Cola Sazerac
COCKTAIL INGREDIENTS:
- 20 ml Cola Reduction
- 45 ml Rye Whiskey
- 45 ml Cognac
- 1 Dash Absinthe
- 2 Dashes of Peychaud’s Bitters
COLA REDUCTION (yields approx. 300 ml):
- 800 ml Cola
- 250 g Sugar
- 5 g Cinnamon Sticks
- 25 ml Lime Juice
GARNISH:
- Sprig of Mint
- Orange Twist
INSTRUCTIONS (COLA REDUCTION):
• Pour the cola in a large pan and stir until no longer fizzy.
• Slowly heat the cola to 80 °C and stir in the sugar in batches until fully dissolved.
• Bring the cola to 120 °C and simmer for 30 min.
• Add cinnamon sticks and keep at 120 °C for another 30 min.
(That should reduce cola by half.)
• Take off the heat and mix in the lime juice.
• Strain out the cinnamon and store in a sterilized container in the fridge.
INSTRUCTIONS (COCKTAIL):
• Combine all of the ingredients in a mixing glass.
• Add ice and stir for 30-45 sec. or approx. 60 revolutions.

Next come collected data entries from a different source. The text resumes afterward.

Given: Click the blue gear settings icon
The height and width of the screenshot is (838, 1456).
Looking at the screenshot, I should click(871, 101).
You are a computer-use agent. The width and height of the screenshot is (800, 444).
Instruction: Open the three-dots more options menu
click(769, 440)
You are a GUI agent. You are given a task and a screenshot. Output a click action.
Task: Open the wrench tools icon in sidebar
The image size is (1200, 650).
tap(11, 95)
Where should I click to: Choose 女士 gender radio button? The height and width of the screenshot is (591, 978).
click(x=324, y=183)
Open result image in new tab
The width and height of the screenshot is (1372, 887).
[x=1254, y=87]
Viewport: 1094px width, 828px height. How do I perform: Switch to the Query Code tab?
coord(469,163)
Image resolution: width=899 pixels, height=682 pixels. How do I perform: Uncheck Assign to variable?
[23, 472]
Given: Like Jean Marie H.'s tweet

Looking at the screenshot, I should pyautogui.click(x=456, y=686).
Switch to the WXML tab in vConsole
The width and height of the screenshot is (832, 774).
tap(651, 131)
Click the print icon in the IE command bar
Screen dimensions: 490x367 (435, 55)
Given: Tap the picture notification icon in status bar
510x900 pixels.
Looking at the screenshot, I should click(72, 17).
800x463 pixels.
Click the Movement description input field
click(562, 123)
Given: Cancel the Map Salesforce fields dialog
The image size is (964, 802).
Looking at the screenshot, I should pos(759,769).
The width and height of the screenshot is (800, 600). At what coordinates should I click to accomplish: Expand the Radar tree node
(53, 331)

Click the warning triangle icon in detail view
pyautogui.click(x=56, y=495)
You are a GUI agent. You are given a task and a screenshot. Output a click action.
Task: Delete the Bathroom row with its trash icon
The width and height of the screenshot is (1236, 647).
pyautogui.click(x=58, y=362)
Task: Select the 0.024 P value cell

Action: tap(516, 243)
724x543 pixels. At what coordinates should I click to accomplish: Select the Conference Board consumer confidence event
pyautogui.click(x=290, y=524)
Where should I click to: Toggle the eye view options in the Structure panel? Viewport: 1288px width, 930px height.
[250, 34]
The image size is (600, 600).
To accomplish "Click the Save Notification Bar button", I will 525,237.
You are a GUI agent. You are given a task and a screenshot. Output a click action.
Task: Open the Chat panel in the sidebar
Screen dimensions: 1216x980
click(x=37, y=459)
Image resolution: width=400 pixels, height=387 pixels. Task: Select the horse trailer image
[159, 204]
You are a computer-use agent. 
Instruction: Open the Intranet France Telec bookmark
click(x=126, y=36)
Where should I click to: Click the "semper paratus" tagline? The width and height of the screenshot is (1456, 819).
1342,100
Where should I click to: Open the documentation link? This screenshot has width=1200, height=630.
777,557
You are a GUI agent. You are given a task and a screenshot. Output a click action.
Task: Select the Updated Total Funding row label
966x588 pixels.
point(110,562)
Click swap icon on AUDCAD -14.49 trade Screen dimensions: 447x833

• Strain into a chilled cocktail glass.
• Garnish with a sprig of mint and an orange twist.
Cocktail author: Dishoom.
Autumn is a perfect time to get reacquainted with warming boozy drinks on those cold and ever darkening evenings. Sazerac is a well-respected classical cocktail served at countless bars worldwide. Cola Sazerac is an inventive Dishoom’s riff on this famous New Orleans cocktail.
Base of the cocktail is split between spicy peppery rye whiskey and oaky fruity cognac. Two strong spirits bringing their best elements to the mix. Just like traditional Sazerac cocktail is spiced with absinthe and Peychaud’s Bitters elevating the cocktail complexity with aromatic notes of anise, cherry and much more. Finally, the original twist, comes in the form of spiced cola reduction with hints of cinnamon and the familiar cola flavour concentrated to the maximum.
All in all, Cola Sazerac is a fun and unique take on this cocktail classic. Absolutely worth investing a little time and effort to make one.